When she opened her eyes again, Niall Turner was in her way instead.
"We meet again," he said.
"We do."
"We could keep meeting like this. Your company is pleasant. Not as pleasant as my sister, of course."
"Of course." Angharad smiled up at him. He probably thought he was charming when he smiled down at her.
"There was something I meant to ask you but now I can't remember. I must be going mad. I'm sure you understand the feeling."
Angharad raised an eyebrow at him.
He cleared his throat. "That is to say, not that I think you're mad."
"You're a lot nicer to me when other people aren't around," she said.

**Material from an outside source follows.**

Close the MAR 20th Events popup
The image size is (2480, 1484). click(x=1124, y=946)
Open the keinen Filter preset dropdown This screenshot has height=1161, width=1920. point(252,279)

"1090 is here. We aren't alone."
He looked over at their robotic voyeur, and so did Angharad. 1090 merely shifted in place.
"We're never alone," Angharad said, pointing at one of the cameras. "But you know what I meant."
"Technically..."
"Anyway," Angharad said, turning to pace around, "I came out here because I can't stop thinking about Tabitha."
"The prognosis isn't good."
"Right. It's all kind of inevitable. So I think I'm going to go think of Tabitha in the hospital, in case the doctor needs me in the morning." She pointed at her direction, and walked past him before waiting for his response. And she stubbornly didn't look at 1090 as she passed, either.